Sempre fui a favor do escrutínio rigoroso tanto dos dados preenchidos pelos candidatos como dos validados pelas escolas. Sabemos da leviandade com que muitos candidatos (com outras alternativas profissionais) preenchem a candidatura, atirando o barro à parede para ver se cola… para esses, a simples exclusão das listas por um ano parece-me pouco.
Mas depois há os outros…
Aqueles que confirmam minuciosamente todos os dados, várias vezes, antes de perceber que bate certo com aquilo que lhe foi indicado nos serviços administrativos para depois (só depois) preencherem a candidatura com a certeza e tranquilidade de quem está completamente dentro da legalidade. Estes são a maioria!
Muitas das pessoas notificadas da exclusão foram aquelas que, entrando em horários incompletos, tiveram 366 dias. Só por sí isto é um sinal de alarme, mas sabemos que há muitas razões que podem fazer com que isto aconteça (tempo de serviço recuperado judicialmente, prestado noutras instituições e… aditamentos). Por aquilo que me fui apercebendo esta é a situação mais referida.
Vejamos este exemplo:
Entrou com 19 horas no dia 1 setembro e foi feito um aditamento no dia 2 de setembro que completou o horário de 22h (devido a amamentação).
Aquele dia (1 set) com 19 h valeu-lhe 0,866 dias de serviço e a partir do dia 2 obteve 365 dias. Dá um total de 365,866 dias, o que representa 366 dias.
Foi este o entendimento destas escolas e se os candidatos colocassem um tempo de serviço diferente veriam a candidatura invalidada.
Claro está que esse contrato não deve contar para efeitos da norma-travão, renovações e afins, porque na prática não teve um horário completo e anual, mas a exclusão parece-me leviana e fruto de uma análise pouco cuidada. Estas situações deverão ser rapidamente corrigidas para evitar mais uma avalanche de processos judiciais que só lesarão os candidatos e o estado.

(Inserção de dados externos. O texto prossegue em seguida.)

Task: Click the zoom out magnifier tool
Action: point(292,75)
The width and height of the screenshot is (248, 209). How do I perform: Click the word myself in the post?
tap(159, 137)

Tudo isto (e muito mais) poderia ter sido evitado se finalmente se usasse o e-bio e se deixassem os registos biográficos bolorentos, cheios de rasuras, de alíneas e asteriscos… a plataforma faria a validação automática durante o preenchimento da candidatura; os candidatos corrigiam o que houvesse para corrigir e as escolas nem precisavam de validar nada.